Marked up Sinkas psychic AOR, Sink’s latest offering is far more subversive than that initial description suggests. It is, after all, an exploration into the reasons behind man’s very existence, deconstructing his own self-awareness – pure waffle or a valuable assessment? Naturally, any work that credits the occultist Genesis P-Orridge and mystic Therese Neumann is going to challenge our own conceptions of the self.

As an example of the depths we are plunging here, the PR blurb that accompanies this offers us the enigmatic line – “The history of music is merely fuel to be burned”.  It’s a bastardization of an Ayn Rand quote but this and other half-spoken observations throughout the album are our stark warning that we are expected to look beyond the obvious for this one.

Think on that as you swim into the opener, “Hunger” and that glowing, buzzing, chiming warp which lurks behind a wall of monotonous, lyrical chaos.The switch-up that follows tickles the band’s folk souls, powering down to bring us echoing pipes and a blackened, melancholic lament. Oddly, “Dream Map” forms the link between tracks one and two, ingesting parts of each and throwing in a crackling fire, ironworked effects and a slow 80’s synth.

Never ones to rest in one place, the synthetic pulse of “Consolation” offers up another change of tone, drawing inspiration from such diverse sources as Jean-Michel Jarre and 65daysofstatic. With no real direction it feels odd and misplaced – a snatch of something unbidden and incomplete. Much of what you’ll experience here though is merely that – more quick grabs at the ether than true songs.
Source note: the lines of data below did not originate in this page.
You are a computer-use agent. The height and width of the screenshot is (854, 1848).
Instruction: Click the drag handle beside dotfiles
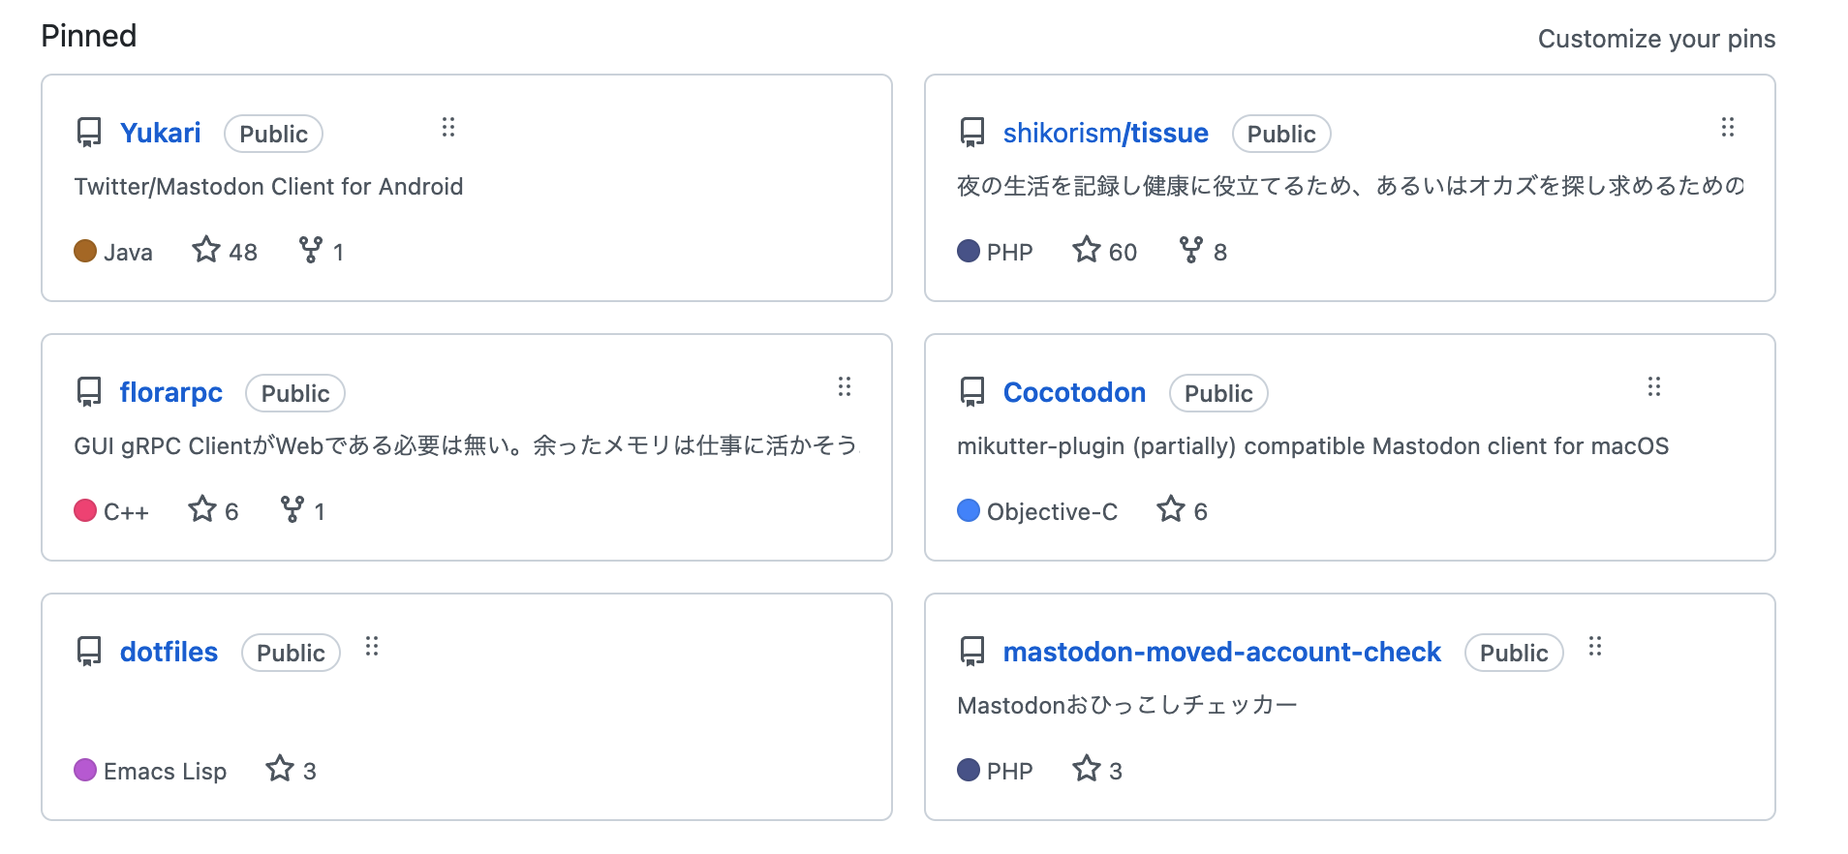pyautogui.click(x=372, y=646)
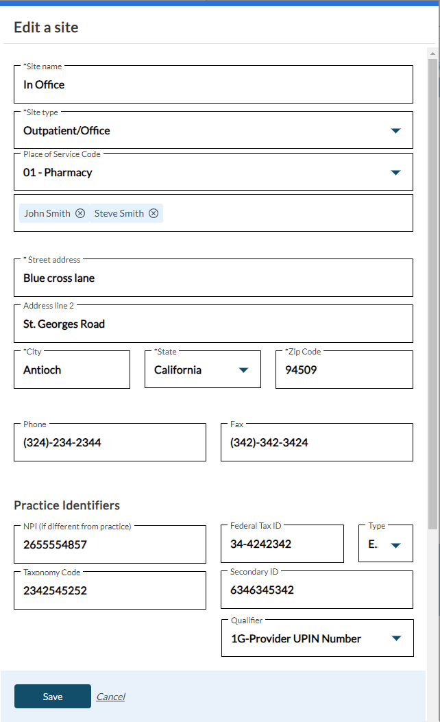
Task: Select the City input field
Action: (x=72, y=370)
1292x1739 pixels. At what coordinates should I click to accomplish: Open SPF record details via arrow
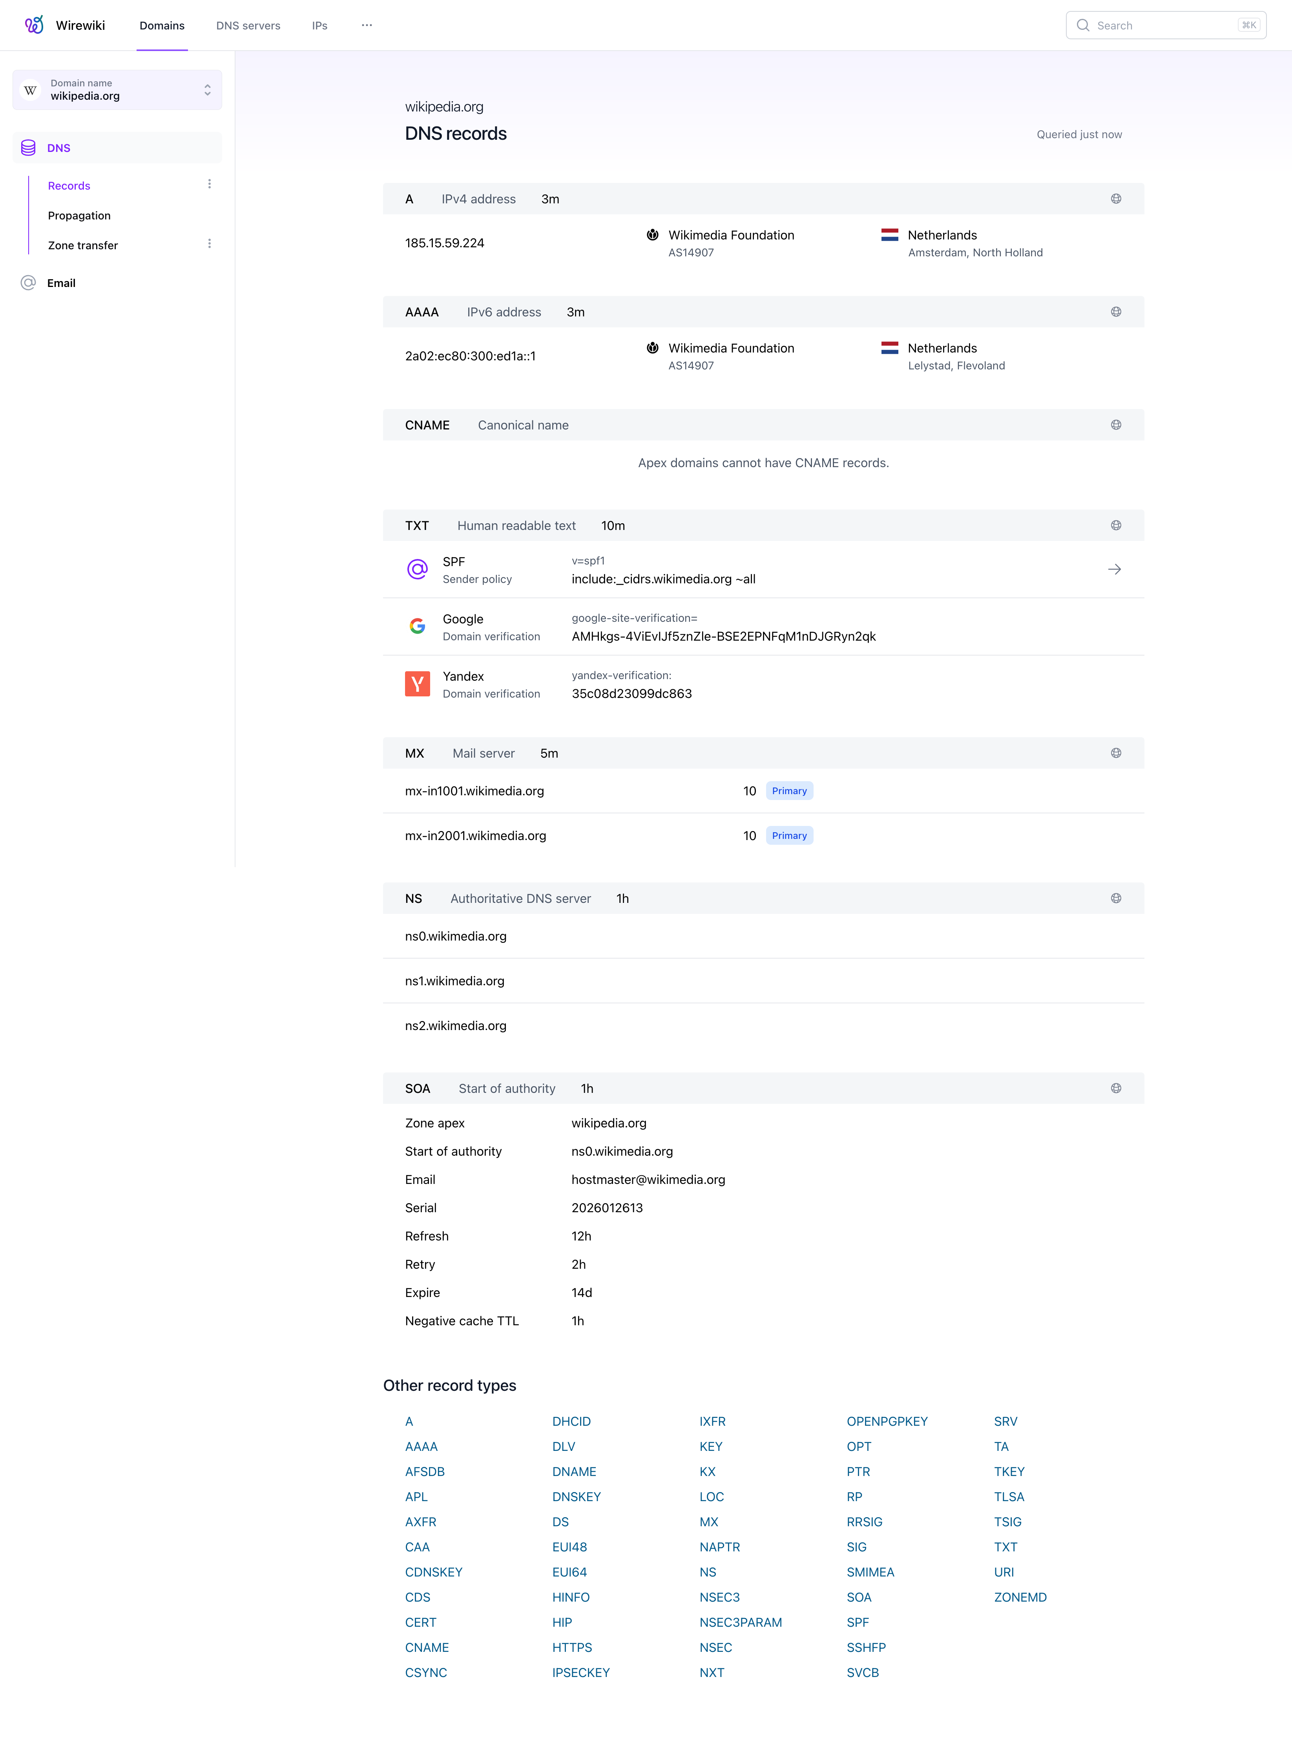click(1114, 569)
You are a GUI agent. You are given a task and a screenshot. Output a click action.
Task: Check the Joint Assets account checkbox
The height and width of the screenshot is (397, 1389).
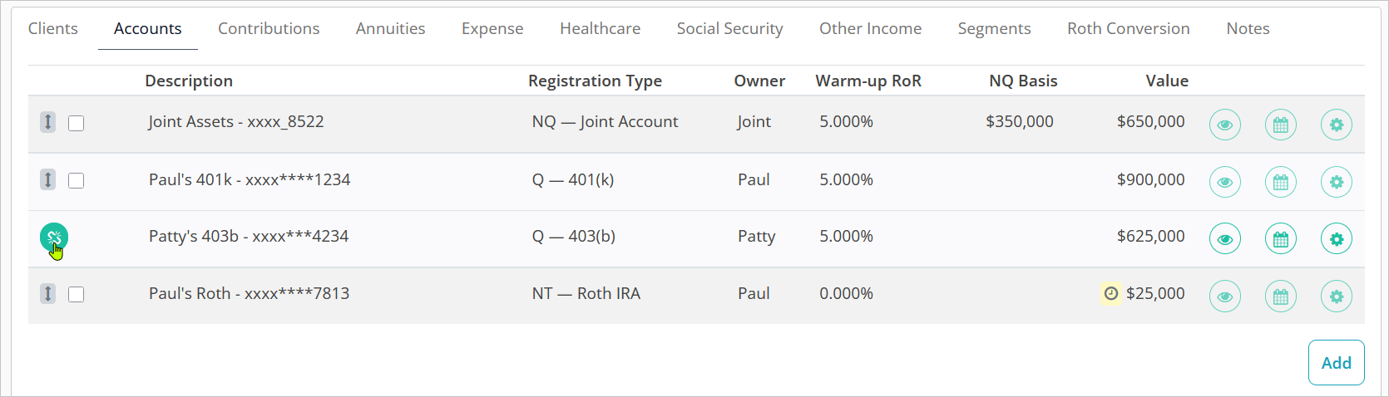[x=77, y=123]
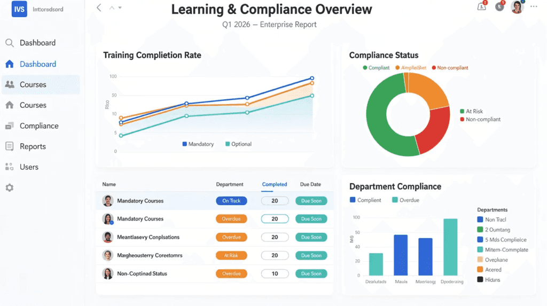Click the Reports document icon
Viewport: 547px width, 306px height.
[x=9, y=146]
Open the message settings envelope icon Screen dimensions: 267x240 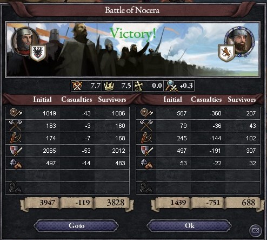pyautogui.click(x=256, y=230)
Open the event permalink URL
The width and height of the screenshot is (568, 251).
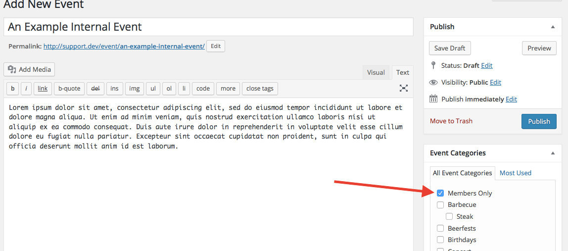[x=124, y=46]
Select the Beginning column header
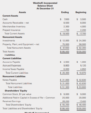 81,12
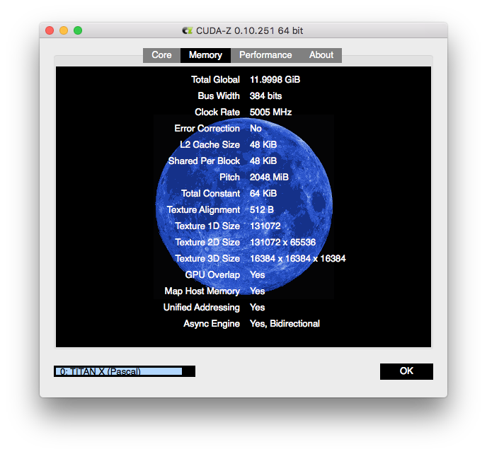The height and width of the screenshot is (454, 487).
Task: Minimize the window with the yellow button
Action: pyautogui.click(x=64, y=30)
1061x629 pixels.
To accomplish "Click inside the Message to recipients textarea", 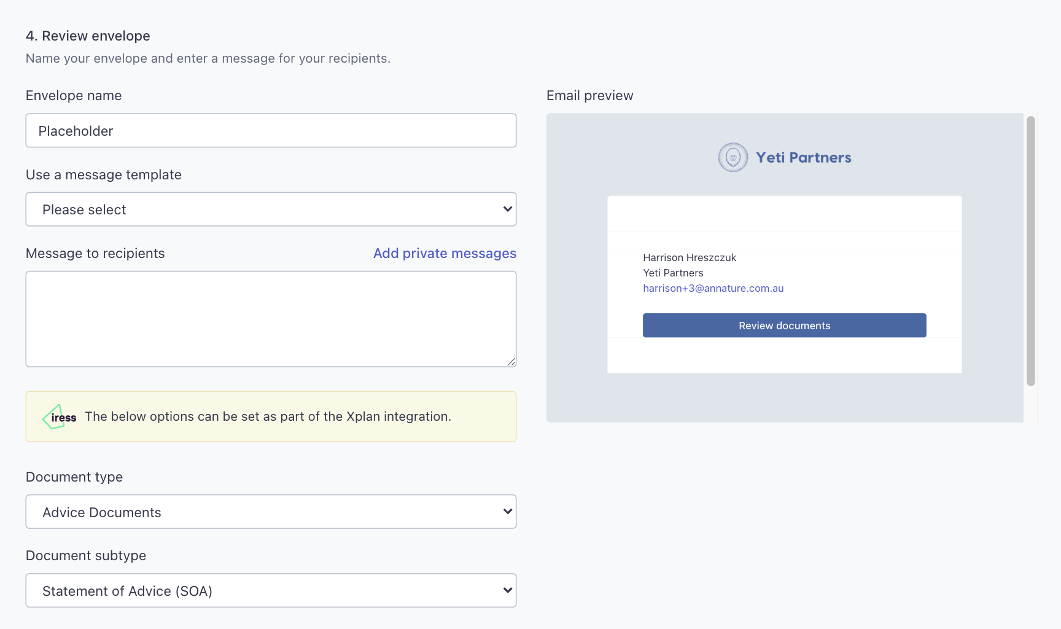I will [271, 319].
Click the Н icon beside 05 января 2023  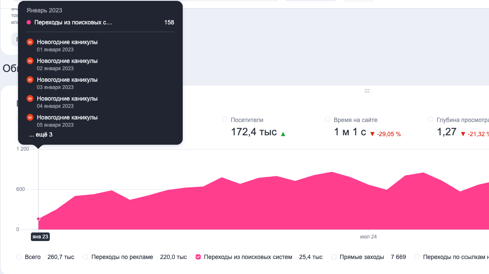(30, 117)
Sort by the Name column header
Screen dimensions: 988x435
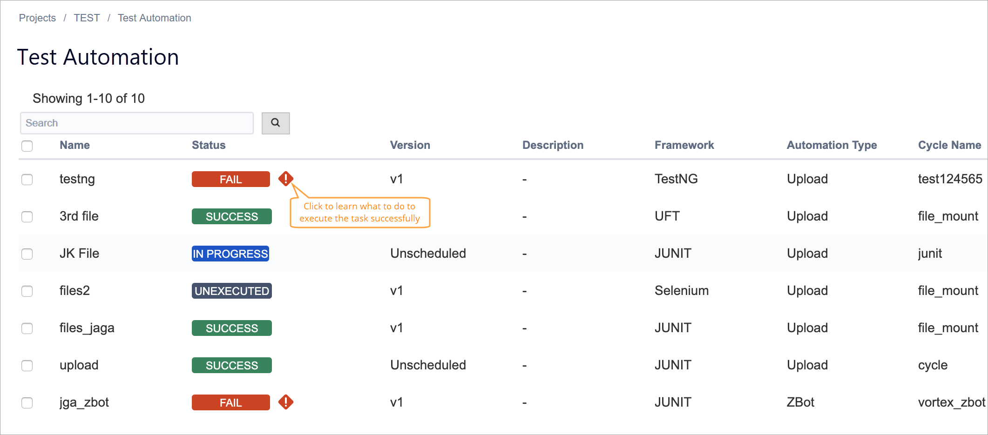74,145
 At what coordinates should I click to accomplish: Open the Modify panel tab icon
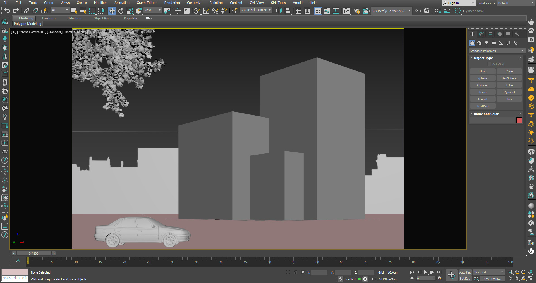pos(481,34)
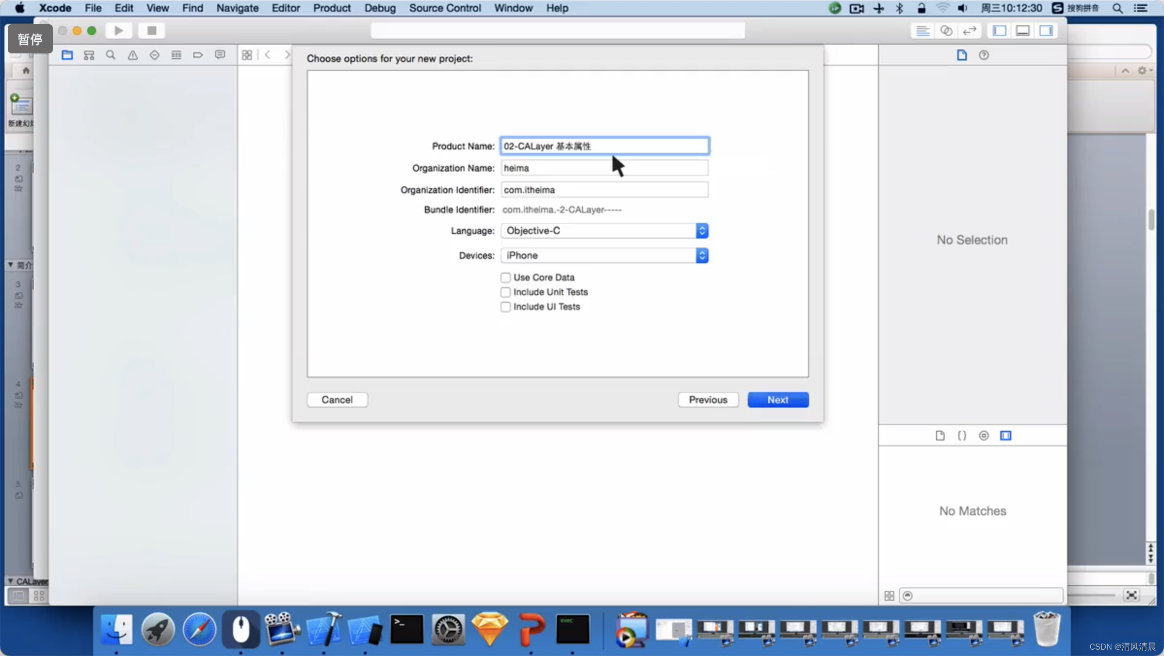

As an example of this “Crystal Ship” is seemingly just a series of sounds thrown together. Part-industrial, part-tribal, a repeating single-note it conjures a dark, occluded picture driven by anger to the point where disintegration is the only exit strategy. Quite mental, oddly disturbing and yet curiously mesmeric. Likewise, the arena echo of “Terminal”, is at its heart just a sequence of recorded sounds. Passing traffic that morphs into the pounding of train wheels on a track. Then, there’s “World Asthma” – a minute of slow piano split asunder by static interference – it achieves what exactly? I’m losing my patience here.

Happily, “So We’ll Go No More A-Roving” does carry a purpose. It’s a slow, doomy, boy-girl lament; a Vangelis-esque tale of love dripping with real sentiment.

Yes, at it’s core Ark Of Contempt… is just a series of fiercly deconstructed songs, hammered, kneaded, and teased out into simplistic musical threads. It’s a melancholic album with a bold, dynamic range and those with inquiring, open minds will find it both invigorating and thought-provoking. However it does require a largesse of patience to escape the rigid, spartan structures and some will find it lacking in colour. On the plus side, it’s unafraid of ditching the vocal lines where necessary and, consequently leaves room for the acoustic-only tracks to release the grey matter from too much torturous instruction.